图2 乙醇和甲醇的体积分数对菊苣酸提取率的影响
由图2可知,随着醇体积分数的增大,菊苣酸提取率整体逐渐升高;当醇体积分数为50%时,菊苣酸提取率最高;当醇体积分数继续增大时,菊苣酸提取率降低。原因可能是,菊苣酸的分子结构中含有羧基和较多酚羟基,在植物体中易形成盐,菊苣酸盐在高浓度的醇溶液中溶解度降低,导致菊苣酸提取率降低。通过比较不同体积分数的乙醇和甲醇对菊苣酸提取率的影响,同时考虑到甲醇具有毒性,确定较适宜的提取溶剂为50%乙醇。
2.2.2 液料比的影响
精密称取5份5 g蒲公英粉末于250 mL具塞锥形瓶中,分别按液料比10∶1、20∶1、30∶1、40∶1、50∶1加入50%乙醇,在超声温度为50 ℃、超声功率为200 W、提取时间为30 min的条件下提取,考察液料比对菊苣酸提取率的影响,结果见图3。
图3 液料比对菊苣酸提取率的影响
由图3可知,随着液料比的增大,即提取溶剂乙醇用量的增加,菊苣酸提取率逐渐升高,当液料比为50∶1时,菊苣酸提取率最高。这是由于,增加提取溶剂用量可以提高细胞内外菊苣酸的浓度差,更有利于菊苣酸分子在溶液中扩散,使得菊苣酸的溶出量增加,进而提高菊苣酸提取率。当液料比由40∶1增大到50∶1时,菊苣酸提取率的升幅不明显,为了节约提取溶剂,确定较适宜的液料比为40∶1。
2.2.3 提取时间的影响
精密称取5份5 g蒲公英粉末于250 mL具塞锥形瓶中,按液料比30∶1加入50%乙醇,在超声温度为50 ℃、超声功率为200 W的条件下分别超声提取30 min、40 min、50 min、60 min、70 min,考察提取时间对菊苣酸提取率的影响,结果见图4。
图4 提取时间对菊苣酸提取率的影响
由图4可知,提取时间在30~40 min范围内时,菊苣酸提取率随提取时间的延长而升高;当提取时间为40 min时,菊苣酸提取率最高;而在40~50 min范围内时,菊苣酸提取率随提取时间的延长而降低。可能是由于,菊苣酸在溶液中不稳定[9],部分发生降解所致。在50 min后,菊苣酸提取率缓慢回升,可能是由于,提取时间继续延长,菊苣酸的溶出速率大于降解速率,溶出量增加。因此,确定较适宜的提取时间为40 min。
2.2.4 超声功率的影响
精密称取4份5 g蒲公英粉末于250 mL具塞锥形瓶中,按液料比30∶1加入50%乙醇,在超声温度为50 ℃、提取时间为40 min、超声功率分别为200 W、300 W、400 W、500 W的条件下提取,考察超声功率对菊苣酸提取率的影响,结果见图5。

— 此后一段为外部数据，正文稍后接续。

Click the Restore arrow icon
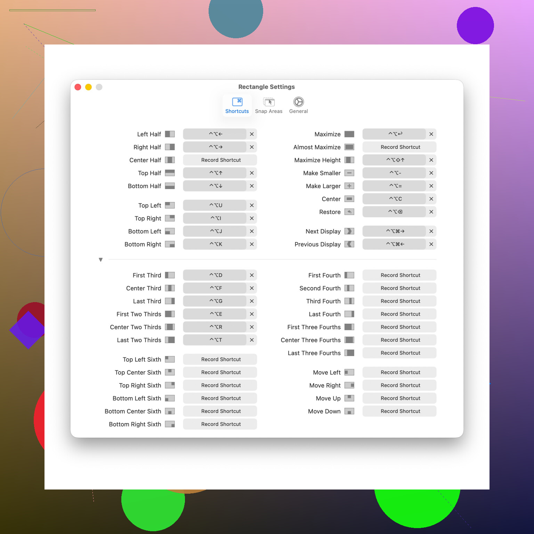Screen dimensions: 534x534 coord(349,212)
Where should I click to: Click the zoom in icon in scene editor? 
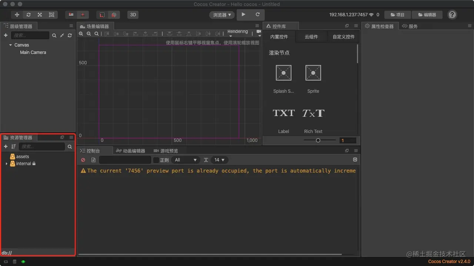pos(81,34)
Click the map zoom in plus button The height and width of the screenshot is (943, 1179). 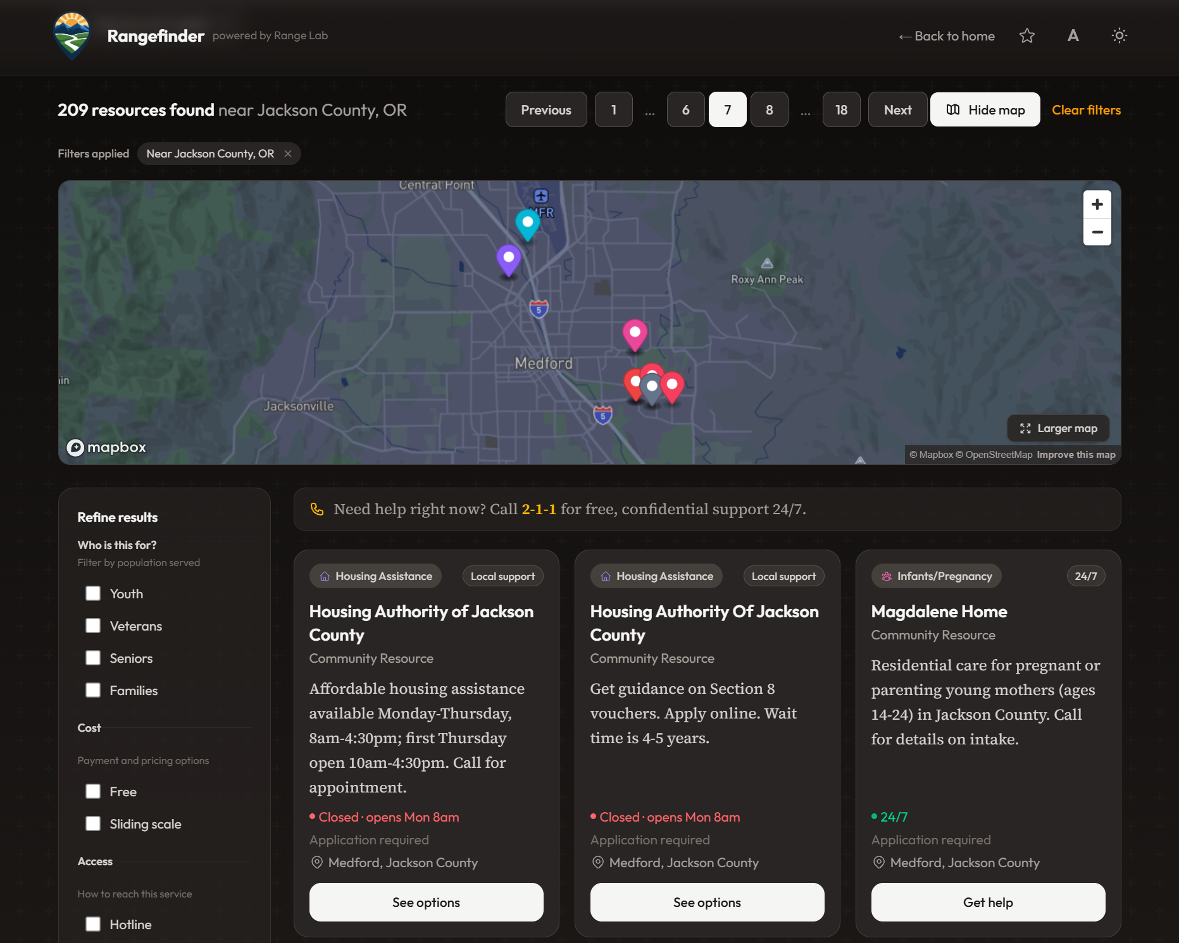pos(1097,204)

由图5可知,随着超声功率的增大,菊苣酸提取率逐渐升高;当超声功率超过400 W时,菊苣酸提取率的升幅趋缓;当超声功率为500 W时,菊苣酸提取率最高。原因可能是,超声功率增大,超声波的空化作用和机械作用增强,使得植物细胞壁的破裂程度提高,从而加速了菊苣酸的溶出。考虑到降低能耗,确定较适宜的超声功率为400 W。
图5 超声功率对菊苣酸提取率的影响
2.3.1 响应面实验设计与结果(表1)
表1 响应面实验设计与结果
2.3.2 回归模型的建立与方差分析
通过对表1数据进行回归拟合分析,得到二次多项式回归方程为:Y=92.96+5.47A+1.12B-3.20C-0.12AB+1.65AC+0.47BC-1.81A2-1.57B2-5.70C2。
回归模型的方差分析见表2。
表2 回归模型的方差分析
一次项A、C,二次项C2对菊苣酸提取率的影响极显著,一次项B,交互项AB、AC、BC,二次项A2、B2的影响均不显著。通过比较F值的大小可判断[10],各因素对菊苣酸提取率的影响大小为:液料比(A)>超声功率(C)>提取时间(B)。
2.3.3 响应面分析
响应面图可直观地反映交互作用对响应值的影响,响应曲面越陡峭,说明交互作用对菊苣酸提取率的影响越显著[11]。各因素交互作用对菊苣酸提取率影响的响应面图及等高线见图6。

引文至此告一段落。